Thermal Fluctuations and Charge-Transfer Dynamics in 2-Aminopurine-Labeled DNA

We present results from picosecond fluorescence experiments and hybrid TDDFT/molecular dynamics simulations that examine the roles of rapid fluctuations in base-stacking interactions on both charge transfer and electronic energy transfer dynamics in single-stranded DNA trimers containing a central 2AP. Direct excitation of the 2AP $\pi -\pi $* state shows that in these highly flexible systems, the 2AP$\to $X charge transfer process occurs on timescales ranging from $<$50 ps to several ns.
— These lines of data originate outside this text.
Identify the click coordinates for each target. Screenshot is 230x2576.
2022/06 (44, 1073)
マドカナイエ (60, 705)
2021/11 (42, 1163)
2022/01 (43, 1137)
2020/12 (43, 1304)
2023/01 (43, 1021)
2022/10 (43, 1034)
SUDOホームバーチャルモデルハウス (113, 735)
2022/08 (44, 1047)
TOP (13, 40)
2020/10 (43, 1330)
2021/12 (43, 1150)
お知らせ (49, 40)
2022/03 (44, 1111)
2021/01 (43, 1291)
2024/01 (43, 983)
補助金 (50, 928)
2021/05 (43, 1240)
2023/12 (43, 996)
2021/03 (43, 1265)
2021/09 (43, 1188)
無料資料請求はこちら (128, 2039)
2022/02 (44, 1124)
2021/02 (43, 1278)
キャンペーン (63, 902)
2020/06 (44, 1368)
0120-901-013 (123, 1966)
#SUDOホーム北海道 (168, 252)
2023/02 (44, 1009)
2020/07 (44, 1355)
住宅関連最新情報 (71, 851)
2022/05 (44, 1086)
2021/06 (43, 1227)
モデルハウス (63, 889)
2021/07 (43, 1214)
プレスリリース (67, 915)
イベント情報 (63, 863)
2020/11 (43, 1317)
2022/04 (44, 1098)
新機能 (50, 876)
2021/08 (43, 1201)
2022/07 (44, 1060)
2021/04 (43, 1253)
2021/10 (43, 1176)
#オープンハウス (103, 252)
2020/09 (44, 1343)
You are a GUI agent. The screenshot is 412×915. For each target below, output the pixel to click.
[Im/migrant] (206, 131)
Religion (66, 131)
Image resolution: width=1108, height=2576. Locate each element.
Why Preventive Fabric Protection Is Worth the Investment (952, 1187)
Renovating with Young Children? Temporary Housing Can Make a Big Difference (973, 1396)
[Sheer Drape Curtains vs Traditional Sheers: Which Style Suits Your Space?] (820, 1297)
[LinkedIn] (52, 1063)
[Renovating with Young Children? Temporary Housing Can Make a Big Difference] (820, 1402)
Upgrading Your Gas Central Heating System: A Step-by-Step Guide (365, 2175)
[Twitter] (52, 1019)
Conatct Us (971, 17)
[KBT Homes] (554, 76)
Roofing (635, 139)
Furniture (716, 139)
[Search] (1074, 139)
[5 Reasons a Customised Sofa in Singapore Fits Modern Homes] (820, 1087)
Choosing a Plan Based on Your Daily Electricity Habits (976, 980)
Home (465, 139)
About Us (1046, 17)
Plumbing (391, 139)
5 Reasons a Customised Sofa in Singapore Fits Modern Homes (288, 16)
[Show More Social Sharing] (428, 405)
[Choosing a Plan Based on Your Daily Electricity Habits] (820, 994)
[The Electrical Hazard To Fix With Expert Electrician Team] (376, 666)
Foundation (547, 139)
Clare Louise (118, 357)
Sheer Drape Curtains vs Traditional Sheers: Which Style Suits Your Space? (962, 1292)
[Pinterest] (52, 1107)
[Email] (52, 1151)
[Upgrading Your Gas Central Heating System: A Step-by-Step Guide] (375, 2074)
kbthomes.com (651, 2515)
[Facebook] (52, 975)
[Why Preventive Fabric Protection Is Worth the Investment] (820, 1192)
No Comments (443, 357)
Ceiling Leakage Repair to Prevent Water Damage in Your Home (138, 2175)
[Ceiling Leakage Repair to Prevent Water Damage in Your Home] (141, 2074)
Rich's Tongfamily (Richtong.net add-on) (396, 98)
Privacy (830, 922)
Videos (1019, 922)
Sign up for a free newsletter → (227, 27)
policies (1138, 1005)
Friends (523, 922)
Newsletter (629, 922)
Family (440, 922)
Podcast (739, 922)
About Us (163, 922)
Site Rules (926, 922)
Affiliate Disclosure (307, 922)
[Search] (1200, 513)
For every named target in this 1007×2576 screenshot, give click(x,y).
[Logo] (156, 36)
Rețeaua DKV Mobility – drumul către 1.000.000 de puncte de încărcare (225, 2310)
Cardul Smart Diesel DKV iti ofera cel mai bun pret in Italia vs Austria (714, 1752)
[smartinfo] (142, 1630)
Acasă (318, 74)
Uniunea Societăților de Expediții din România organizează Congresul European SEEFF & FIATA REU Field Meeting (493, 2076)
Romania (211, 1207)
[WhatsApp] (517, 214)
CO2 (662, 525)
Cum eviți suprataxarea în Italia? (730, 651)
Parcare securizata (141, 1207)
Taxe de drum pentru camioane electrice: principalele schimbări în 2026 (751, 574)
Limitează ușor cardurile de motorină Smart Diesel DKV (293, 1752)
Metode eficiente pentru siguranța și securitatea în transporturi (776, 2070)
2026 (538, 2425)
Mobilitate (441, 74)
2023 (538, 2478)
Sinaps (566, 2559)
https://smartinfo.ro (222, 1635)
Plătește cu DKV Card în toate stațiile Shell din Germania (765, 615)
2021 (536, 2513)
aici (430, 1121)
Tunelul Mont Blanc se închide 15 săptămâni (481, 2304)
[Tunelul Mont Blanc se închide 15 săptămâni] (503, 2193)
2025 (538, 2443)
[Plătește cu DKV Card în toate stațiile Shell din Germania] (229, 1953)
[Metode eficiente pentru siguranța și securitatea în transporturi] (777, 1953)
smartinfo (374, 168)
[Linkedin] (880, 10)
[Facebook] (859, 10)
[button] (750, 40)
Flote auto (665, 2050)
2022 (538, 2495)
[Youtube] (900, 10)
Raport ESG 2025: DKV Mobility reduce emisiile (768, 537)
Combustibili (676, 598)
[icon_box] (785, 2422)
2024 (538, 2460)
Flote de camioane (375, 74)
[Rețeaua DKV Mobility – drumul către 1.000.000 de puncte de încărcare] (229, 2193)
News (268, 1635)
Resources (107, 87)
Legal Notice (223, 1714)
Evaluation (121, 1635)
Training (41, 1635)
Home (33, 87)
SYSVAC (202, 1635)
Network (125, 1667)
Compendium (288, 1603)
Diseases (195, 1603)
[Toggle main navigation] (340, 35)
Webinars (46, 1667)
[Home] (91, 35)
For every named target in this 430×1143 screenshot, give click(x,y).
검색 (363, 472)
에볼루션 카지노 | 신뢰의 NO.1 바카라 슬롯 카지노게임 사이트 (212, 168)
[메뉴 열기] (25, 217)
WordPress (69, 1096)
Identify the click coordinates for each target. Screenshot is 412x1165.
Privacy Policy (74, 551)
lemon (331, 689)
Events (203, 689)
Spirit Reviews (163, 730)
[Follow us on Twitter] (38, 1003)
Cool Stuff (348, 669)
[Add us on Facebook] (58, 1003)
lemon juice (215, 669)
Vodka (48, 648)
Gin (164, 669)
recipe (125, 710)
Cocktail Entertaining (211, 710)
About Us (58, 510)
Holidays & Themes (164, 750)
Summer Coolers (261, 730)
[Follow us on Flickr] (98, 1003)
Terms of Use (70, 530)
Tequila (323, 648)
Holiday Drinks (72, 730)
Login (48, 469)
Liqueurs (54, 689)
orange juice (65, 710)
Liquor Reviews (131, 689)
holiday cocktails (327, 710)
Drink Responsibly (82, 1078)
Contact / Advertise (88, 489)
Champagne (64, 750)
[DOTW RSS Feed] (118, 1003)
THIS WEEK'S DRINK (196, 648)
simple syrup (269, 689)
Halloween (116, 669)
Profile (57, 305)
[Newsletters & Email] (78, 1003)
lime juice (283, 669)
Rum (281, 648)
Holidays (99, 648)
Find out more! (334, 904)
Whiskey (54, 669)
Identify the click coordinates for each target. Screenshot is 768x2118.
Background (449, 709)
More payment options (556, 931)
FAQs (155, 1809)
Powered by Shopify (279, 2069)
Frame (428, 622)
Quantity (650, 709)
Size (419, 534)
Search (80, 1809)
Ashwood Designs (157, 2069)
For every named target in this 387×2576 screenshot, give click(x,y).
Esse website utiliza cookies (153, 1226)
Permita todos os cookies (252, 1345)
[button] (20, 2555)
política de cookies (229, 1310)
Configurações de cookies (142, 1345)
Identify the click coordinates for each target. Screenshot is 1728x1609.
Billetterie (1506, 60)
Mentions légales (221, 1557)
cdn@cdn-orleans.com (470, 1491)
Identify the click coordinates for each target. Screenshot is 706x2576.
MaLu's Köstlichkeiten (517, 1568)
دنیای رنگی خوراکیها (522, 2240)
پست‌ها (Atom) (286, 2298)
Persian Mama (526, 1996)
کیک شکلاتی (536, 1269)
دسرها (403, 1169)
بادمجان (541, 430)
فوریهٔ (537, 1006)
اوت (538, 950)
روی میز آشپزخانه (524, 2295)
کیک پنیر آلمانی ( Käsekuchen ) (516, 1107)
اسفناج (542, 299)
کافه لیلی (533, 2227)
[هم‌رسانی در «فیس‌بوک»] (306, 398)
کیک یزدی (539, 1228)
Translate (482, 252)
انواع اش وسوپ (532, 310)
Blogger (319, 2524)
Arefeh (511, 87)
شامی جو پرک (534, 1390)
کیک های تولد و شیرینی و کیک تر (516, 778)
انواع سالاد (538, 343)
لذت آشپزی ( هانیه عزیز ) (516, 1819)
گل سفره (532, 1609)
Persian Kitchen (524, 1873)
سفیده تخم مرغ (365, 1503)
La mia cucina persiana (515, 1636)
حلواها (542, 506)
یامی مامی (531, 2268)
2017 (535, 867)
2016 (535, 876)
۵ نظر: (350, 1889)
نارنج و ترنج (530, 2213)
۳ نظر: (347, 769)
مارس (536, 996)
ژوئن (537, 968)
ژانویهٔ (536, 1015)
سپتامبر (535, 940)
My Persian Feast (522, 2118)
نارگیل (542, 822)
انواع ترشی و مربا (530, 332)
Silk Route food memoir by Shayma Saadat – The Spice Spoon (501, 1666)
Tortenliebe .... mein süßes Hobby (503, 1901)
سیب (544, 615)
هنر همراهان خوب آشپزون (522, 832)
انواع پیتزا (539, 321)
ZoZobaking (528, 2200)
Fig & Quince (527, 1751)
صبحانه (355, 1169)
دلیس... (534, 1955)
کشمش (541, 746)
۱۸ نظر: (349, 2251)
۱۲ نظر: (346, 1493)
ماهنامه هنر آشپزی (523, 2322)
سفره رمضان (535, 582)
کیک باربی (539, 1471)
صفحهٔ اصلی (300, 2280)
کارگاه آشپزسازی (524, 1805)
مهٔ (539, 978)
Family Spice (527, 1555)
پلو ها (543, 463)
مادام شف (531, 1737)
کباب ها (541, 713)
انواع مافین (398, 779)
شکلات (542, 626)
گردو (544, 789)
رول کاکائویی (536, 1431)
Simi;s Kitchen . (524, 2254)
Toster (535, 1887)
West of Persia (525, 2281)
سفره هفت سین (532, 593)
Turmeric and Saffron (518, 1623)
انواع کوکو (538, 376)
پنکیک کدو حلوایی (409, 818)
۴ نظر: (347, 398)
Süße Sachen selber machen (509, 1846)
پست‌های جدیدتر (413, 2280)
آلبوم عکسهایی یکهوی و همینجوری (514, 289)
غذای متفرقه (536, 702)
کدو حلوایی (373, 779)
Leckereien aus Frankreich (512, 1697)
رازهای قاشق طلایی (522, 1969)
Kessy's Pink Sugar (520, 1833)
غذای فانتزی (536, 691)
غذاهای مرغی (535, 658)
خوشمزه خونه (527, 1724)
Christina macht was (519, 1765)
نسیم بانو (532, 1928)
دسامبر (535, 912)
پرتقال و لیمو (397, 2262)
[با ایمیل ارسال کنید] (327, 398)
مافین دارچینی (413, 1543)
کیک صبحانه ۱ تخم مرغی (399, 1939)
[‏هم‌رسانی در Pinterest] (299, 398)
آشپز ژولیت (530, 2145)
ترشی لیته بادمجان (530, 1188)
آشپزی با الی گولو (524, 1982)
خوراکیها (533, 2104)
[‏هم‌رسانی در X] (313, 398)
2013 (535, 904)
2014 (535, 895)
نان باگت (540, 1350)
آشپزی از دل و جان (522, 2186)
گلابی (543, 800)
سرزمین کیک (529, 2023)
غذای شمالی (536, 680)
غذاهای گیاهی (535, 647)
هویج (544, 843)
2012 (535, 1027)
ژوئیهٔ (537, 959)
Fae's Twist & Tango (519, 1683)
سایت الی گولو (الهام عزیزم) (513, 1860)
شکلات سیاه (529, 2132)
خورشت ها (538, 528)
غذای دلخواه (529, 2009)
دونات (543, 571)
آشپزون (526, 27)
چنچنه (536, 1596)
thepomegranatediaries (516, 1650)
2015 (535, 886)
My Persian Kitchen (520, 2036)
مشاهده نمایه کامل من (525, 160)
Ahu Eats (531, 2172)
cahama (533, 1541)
The dependence of the fluorescence decays on temperature and viscosity suggest that those trimers that are optimally stacked undergo rapid CT leading to a nonequilibrium ``hole'' in the conformational distribution. Diffusion of bases back into a stacked conformation plays a critical role in determining the long-time decays. Energy transfer (A$\to $2AP) in these systems occurs on the timescale of $\sim $1 picosecond. The energy transfer efficiency shows little dependence on solution viscosity over the range of 1-15 cP, suggesting that the large amplitude structural fluctuations that are important in the CT dynamics are ``frozen out'' on the EET timescale. These results are supported by TDDFT/MD simulations of the dynamic electronic coupling between 2AP and its flanking bases. Using a modified Forster approach, which incorporates the full multipole-multipole coupling between bases, we examine the sensitivity of the EET rates to conformational fluctuations and compute the ensemble-averaged (steady-state) transfer efficiency.